Basically, there are 2 types of Winshear alerts. There is a Windshear Caution (sometimes called a Windshear Alert). This level is an indication of improving aircraft performance (entering the front edge of a microburst, for example). One would think "If the aircraft is doing better, then why have an alert?" Well, usually, what occurs next is why. A Windshear Warning is an indication of rapidly deteriorating aircraft performance.
To put it easily, if the airspeed starts increasing very rapidly, that is an Alert. If it starts descreasing rapidly, that is a Warning. In actuality, what triggers each level is based upon many factors, including airspeed, vertical speed, and height above the ground (see my attached picture).
In general operation, in a Windshear Alert, and amber "WINDSHEAR" is presented on my attitude indicator. The flight director will continue normal flight unless the pilot pushes the TOGA buttons to tell the flight control computers that they will go around, then windshear escape guidance is brought up.
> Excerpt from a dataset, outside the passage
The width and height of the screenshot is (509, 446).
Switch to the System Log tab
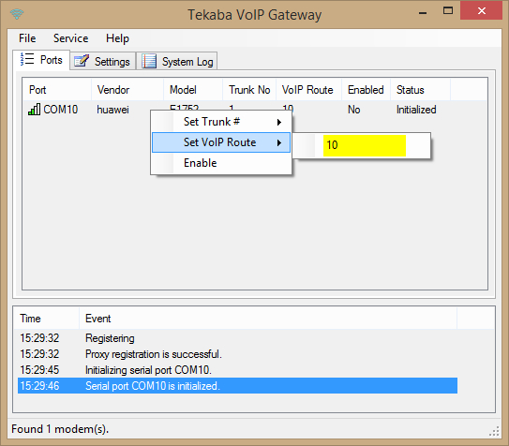[177, 61]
A Windshear Warning puts a red WINDSHEAR on my attitude indicator, along with an audibel alert (see the other thread for that sound), along with automatic windshear escape guidance, along with stall protection pitch limits, along with the autopilot automatically disconnecting.
But, like any automatic system, the GPWS can be fooled into thinking there is windshear just by a gust of wind. False windshear alerts are seen occasionally. False windshear warnings usually are true, but not always. "According to the book" a windshear warning must always be followed, but a windshear alert can be disregarded at the agreement of both pilots that a microburst situation does not exist.